Sancionada criação do Centro Municipal de Cannabis Medicinal, proposta por Lucas Kitão

Projeto de lei é fruto de dissertação de mestrado do vereador e foi assinado com vetos a trechos que serão analisados em plenário.

Lucas Kitão: “Vamos tirar o Centro do papel. Todas essas partes vetadas podem ser implementadas via decretos” – Foto, inclusive da home: Lucas Kitão/Gabinete do vereador

 

O prefeito Sandro Mabel (UB) sancionou dia 13 de abril, a criação do Centro Municipal de Tratamento com Cannabis Medicinal (CMTCM), proposta pelo vereador Lucas Kitão (Mobiliza). Aprovado por unanimidade pelo plenário da Câmara Municipal de Goiânia, o texto foi publicado como a lei 11.607/2026.

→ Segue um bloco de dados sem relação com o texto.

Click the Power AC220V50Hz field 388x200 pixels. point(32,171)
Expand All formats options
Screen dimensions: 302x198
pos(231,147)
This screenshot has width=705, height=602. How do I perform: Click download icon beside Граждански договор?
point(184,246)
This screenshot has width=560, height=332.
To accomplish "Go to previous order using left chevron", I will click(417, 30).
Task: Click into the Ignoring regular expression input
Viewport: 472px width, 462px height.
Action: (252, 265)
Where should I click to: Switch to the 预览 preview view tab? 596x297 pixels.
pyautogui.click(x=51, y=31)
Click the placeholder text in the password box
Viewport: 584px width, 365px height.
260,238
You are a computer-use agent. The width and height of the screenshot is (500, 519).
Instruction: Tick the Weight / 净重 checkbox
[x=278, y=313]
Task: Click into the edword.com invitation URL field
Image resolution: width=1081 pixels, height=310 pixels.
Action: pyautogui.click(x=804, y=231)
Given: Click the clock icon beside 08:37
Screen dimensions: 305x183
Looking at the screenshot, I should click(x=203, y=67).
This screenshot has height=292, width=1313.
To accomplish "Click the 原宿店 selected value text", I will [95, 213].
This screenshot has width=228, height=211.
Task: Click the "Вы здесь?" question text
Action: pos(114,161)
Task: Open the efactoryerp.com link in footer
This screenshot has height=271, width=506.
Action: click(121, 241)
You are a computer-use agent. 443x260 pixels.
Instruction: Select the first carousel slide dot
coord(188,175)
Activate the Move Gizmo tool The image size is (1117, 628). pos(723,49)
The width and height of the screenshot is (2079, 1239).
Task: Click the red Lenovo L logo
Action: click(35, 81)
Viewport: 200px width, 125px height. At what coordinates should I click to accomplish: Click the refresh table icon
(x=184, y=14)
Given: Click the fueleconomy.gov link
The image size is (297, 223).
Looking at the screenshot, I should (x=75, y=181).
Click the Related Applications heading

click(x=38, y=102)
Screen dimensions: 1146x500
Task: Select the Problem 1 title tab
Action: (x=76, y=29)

A criação da estrutura foi a sexta proposta de autoria do parlamentar que avançou na Casa de Leis com abordagem sobre a cannabis medicinal. O projeto é fruto de sua dissertação de mestrado e complementa leis que autorizam a distribuição de medicamentos e que instituem políticas de incentivo ao uso da cannabis medicinal na capital de Goiás, além da criação na Câmara de uma Frente Parlamentar sobre o tema.

 

Centro de Tratamento

Conforme Kitão, a criação do Centro representa uma oportunidade de garantir à população o acesso a tratamentos com o medicamento. A terapia deverá obedecer à prescrição do médico, ao registro do paciente na unidade hospitalar e ao consentimento dele ou de seu representante legal.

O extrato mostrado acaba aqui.